Even when individual consent is obtained for participation in cancer research trials, there is no guarantee that the patient understands what is being presented. Trials measuring the quality of that understanding, have confirmed that view.8 A trial presenting the information by electronic means rather than paper failed to improve recall of the information.9 However, a randomised study of uniform total disclosure as compared to an individual clinician’s discussions, did result in better understanding though it increased anxiety and decreased willingness to participate in randomised trials.10 Tattersall reports on a study audiotaping clinicians’ discussions with patients of randomised trials that showed great variation in what was presented to the patient.11 The consensus was that standard treatment options should be discussed before the trial option was introduced.12 Phase I studies, where the chance of individual patient benefit is small, are more problematic since patients may equate them with care and be more optimistic about the outcome than their treating clinicians.

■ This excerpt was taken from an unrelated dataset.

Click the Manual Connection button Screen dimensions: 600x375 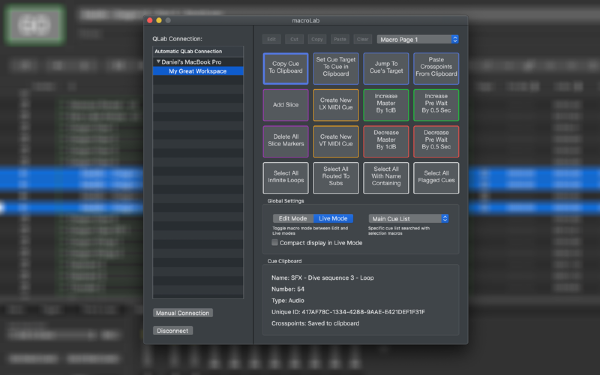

This optimism may be due to poor communication by the clinician, resulting in a lack of understanding by the patients.12
End of life issues in cancer have often focused on euthanasia and physician-assisted suicide, both of which are theoretical issues in Australia where these procedures are not legal. Gillam raises issues more pertinent to current Australian practice.13 If a person is dying, then the freedom of choice should focus on comfort and relief of suffering. What if that relief is obtained from a drug that is illegal, like cannabis, where the evidence of benefit is largely from case studies? Similarly, if the only way to achieve symptom control is terminal sedation, is that a reasonable approach, or can that in any way be equated with euthanasia? Although there is a loss of the characteristics of personhood in someone who is treated this way, the evidence is that it doesn’t hasten death, nor was killing the intention of this extreme form of symptom control. If this practice is allowed to control symptoms, where does that leave euthanasia?
A single volume cannot do more than sample the ethical issues that arise in cancer control and the topic covers a spectrum from prevention to palliative care and from individual health to population health. A sampling shows the complexity of competing values and perspectives. However, promoting awareness and discussion moves the debate towards ‘reasonable’ decisions and policies.